Given passage:
The behavioral analysis offered by Steve Hallett is important to understand first. Analytically, there is also the simple economical fact of diminishing returns from successive investments in energy efficiency, so it is an absolute dead-end from an investment point as well. This fact becomes really problematic very quickly because you tend to make different decisions about efficiency in the two columns, although some will be shared between the two. The end result is that you need to decide first things first, and that means a make or buy decision between carbon energy or renewable energy. Economically, this is a make or buy decision, since renewable energy moves energy from liability to asset, and it is capital-intensive up front. In more cases than people think however, 30 years of free energy beats “investments” in energy that offer a 10-25% reduction of your bills.
Not only does energy efficiency come with diminishing returns, renewable energy offers potential for valuable engineering synergies, and therefore compound returns. The example in a typical apartment building is the geothermal DHW system I discussed in my last post. A smart replacement strategy would be to provide the hot water in such a building with a geothermal system, probably with a natural gas second stage heat. You are giving the boiler another few years of useful life, but when it goes you can then switch to a solar thermal system, which can replace that gas backup heat for the hot water, and provide HVAC for the whole building as well. In the interim, when the time is right you could generate your electrical requirements in part or in whole from either a building mounted wind turbine or from solar PV (that could be via a hybrid thermal/PV system), and then your geothermal pre-heat could act as your own energy storage, giving you higher returns than selling back to the grid.

Written task: Copy the energy passage from "The behavioral analysis" up to and including "of your bills.". The material that follows comes from a separate source and is unrelated to the energy passage.

Record extracts:
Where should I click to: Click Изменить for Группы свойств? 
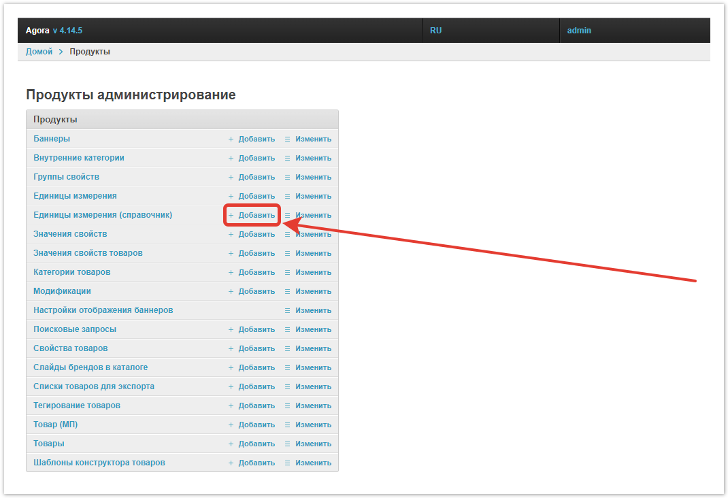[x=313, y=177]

* * *

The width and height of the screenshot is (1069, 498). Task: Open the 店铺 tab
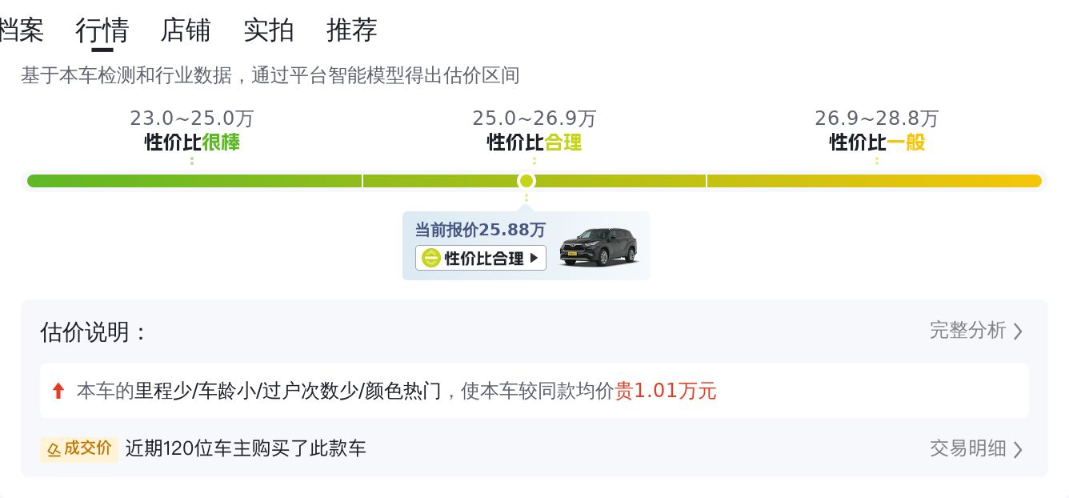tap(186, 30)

Written response:
The behavioral analysis offered by Steve Hallett is important to understand first. Analytically, there is also the simple economical fact of diminishing returns from successive investments in energy efficiency, so it is an absolute dead-end from an investment point as well. This fact becomes really problematic very quickly because you tend to make different decisions about efficiency in the two columns, although some will be shared between the two. The end result is that you need to decide first things first, and that means a make or buy decision between carbon energy or renewable energy. Economically, this is a make or buy decision, since renewable energy moves energy from liability to asset, and it is capital-intensive up front. In more cases than people think however, 30 years of free energy beats “investments” in energy that offer a 10-25% reduction of your bills.